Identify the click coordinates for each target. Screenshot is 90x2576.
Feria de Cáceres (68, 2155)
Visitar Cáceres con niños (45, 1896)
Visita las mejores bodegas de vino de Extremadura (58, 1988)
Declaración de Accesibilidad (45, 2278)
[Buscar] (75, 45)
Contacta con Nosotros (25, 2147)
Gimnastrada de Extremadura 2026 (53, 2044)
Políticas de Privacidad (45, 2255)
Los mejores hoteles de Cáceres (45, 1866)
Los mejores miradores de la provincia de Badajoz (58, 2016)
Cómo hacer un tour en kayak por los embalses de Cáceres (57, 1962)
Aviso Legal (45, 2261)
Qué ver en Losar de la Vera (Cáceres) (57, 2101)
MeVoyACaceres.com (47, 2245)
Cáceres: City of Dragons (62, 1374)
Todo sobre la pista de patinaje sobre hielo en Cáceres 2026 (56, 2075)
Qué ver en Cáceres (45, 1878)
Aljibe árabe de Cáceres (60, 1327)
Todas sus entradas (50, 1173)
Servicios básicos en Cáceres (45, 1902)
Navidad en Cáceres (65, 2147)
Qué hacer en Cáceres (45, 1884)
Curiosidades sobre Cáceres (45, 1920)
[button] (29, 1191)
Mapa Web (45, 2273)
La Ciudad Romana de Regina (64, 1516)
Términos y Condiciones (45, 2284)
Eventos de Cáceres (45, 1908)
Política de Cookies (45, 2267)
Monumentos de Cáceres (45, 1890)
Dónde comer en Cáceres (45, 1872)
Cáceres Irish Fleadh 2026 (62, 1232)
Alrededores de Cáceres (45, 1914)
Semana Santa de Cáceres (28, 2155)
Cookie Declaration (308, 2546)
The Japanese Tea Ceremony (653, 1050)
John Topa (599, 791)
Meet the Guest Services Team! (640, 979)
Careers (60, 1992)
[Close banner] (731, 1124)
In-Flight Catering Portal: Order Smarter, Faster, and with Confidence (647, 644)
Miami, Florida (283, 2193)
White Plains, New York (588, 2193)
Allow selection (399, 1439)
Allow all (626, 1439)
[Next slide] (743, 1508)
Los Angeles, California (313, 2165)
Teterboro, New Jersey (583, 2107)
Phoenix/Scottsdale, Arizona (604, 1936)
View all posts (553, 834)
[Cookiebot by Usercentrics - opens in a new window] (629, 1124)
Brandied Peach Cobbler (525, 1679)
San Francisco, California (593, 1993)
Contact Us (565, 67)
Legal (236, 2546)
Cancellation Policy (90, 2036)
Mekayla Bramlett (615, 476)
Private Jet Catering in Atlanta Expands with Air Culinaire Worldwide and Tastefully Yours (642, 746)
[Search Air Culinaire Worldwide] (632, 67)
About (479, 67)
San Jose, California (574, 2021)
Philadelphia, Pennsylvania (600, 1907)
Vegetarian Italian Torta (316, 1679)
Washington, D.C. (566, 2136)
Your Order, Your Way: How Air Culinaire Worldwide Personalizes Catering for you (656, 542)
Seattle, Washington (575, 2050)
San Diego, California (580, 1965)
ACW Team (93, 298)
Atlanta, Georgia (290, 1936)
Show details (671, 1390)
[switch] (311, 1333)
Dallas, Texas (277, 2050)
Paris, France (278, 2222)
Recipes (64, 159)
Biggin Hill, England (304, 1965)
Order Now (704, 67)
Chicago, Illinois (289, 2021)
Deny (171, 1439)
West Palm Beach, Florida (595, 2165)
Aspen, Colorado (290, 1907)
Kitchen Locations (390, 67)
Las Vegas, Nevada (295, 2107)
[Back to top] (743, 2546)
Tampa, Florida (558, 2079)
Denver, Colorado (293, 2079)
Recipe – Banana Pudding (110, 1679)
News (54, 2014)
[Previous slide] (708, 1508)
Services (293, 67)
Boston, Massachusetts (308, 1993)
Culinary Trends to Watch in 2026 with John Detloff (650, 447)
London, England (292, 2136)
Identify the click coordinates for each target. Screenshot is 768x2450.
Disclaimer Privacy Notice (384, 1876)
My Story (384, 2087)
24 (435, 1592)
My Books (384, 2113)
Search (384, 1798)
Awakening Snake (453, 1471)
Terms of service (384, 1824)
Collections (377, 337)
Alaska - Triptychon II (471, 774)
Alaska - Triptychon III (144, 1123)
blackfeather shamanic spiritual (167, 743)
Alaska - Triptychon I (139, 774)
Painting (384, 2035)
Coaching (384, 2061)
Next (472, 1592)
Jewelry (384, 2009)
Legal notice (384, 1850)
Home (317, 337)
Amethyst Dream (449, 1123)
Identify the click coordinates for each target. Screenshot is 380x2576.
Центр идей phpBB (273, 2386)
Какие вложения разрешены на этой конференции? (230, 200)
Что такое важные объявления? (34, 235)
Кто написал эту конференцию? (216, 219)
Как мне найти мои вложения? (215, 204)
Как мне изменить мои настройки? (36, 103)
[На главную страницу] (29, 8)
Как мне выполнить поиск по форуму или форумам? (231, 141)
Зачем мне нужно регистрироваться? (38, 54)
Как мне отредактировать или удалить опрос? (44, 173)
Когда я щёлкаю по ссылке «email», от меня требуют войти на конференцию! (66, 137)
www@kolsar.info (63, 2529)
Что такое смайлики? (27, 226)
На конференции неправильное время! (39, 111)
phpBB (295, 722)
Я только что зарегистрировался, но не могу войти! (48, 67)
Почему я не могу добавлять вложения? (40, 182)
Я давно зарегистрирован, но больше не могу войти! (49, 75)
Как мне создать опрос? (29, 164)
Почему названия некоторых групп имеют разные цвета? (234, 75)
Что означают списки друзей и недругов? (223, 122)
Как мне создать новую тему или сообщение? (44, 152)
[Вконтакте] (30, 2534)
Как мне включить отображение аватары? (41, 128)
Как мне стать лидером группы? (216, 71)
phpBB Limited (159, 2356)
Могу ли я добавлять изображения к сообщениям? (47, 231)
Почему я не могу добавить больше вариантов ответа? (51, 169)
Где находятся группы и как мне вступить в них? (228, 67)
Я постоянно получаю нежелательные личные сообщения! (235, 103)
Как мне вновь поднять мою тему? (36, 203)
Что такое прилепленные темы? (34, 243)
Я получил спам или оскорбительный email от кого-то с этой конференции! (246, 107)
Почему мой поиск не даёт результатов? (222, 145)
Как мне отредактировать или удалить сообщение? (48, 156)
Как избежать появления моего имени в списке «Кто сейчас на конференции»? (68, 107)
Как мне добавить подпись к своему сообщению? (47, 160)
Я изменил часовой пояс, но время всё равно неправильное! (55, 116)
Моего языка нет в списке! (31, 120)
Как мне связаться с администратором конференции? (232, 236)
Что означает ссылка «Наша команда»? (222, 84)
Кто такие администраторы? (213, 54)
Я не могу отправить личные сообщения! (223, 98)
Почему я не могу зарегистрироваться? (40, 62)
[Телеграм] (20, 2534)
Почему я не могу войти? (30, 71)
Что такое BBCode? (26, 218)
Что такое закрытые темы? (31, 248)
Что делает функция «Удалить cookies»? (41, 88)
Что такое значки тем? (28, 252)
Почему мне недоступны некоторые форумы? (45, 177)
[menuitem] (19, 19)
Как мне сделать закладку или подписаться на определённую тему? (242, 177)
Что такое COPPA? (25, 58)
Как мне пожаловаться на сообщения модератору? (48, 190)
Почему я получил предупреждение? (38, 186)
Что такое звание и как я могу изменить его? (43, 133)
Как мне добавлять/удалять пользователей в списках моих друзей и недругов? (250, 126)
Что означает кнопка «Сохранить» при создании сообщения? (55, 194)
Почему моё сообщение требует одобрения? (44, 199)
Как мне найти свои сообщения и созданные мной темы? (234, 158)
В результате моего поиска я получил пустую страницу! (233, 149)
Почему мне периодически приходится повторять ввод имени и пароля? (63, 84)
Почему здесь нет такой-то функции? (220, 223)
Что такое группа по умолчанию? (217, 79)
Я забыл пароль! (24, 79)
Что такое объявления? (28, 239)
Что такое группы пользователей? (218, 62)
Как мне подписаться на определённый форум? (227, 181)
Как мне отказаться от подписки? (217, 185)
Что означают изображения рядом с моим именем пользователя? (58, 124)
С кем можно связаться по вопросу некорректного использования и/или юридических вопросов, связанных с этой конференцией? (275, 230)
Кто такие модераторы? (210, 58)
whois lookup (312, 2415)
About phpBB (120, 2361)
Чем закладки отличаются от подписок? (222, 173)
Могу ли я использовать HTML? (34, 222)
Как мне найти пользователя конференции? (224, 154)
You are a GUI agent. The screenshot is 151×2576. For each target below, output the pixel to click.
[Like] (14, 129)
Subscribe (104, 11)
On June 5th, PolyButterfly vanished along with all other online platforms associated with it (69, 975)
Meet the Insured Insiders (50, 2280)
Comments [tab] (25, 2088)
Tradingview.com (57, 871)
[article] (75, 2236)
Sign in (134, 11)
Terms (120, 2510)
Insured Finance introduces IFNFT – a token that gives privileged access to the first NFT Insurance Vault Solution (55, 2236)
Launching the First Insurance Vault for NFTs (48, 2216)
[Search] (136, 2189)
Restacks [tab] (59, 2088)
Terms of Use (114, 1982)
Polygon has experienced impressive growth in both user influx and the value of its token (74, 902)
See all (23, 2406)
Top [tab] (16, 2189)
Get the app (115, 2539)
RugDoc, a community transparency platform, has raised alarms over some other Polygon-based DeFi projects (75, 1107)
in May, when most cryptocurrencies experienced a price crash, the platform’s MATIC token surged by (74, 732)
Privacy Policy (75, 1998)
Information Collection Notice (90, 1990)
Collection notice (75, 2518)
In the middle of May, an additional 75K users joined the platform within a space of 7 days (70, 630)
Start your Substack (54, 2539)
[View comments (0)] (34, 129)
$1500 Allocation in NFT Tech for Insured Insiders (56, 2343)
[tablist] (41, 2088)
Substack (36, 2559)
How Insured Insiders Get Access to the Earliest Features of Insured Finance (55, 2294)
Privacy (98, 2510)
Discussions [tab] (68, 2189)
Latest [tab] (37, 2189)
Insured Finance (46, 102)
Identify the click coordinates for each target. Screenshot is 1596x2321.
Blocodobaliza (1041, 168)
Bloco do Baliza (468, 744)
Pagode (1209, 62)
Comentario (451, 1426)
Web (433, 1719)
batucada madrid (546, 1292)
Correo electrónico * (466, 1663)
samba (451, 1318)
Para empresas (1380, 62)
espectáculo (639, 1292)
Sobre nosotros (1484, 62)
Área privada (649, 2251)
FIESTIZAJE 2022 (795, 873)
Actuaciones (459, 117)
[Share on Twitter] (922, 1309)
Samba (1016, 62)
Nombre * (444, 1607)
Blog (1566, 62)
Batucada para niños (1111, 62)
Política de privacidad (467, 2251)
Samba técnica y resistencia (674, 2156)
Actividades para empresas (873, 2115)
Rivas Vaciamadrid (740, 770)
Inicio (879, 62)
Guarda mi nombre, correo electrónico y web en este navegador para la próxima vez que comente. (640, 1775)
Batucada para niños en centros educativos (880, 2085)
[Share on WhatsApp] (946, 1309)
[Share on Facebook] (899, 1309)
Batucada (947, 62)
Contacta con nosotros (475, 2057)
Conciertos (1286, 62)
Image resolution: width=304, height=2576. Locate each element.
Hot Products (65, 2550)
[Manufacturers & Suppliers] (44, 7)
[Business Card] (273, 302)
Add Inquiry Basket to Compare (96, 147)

################

_ABOUT THIS EXERCISE_.
Copy out each line from the preceding entries that mentions the word "California".

_RESULT OF THIS EXERCISE_.
Los Angeles, California (313, 2165)
San Francisco, California (593, 1993)
San Jose, California (574, 2021)
San Diego, California (580, 1965)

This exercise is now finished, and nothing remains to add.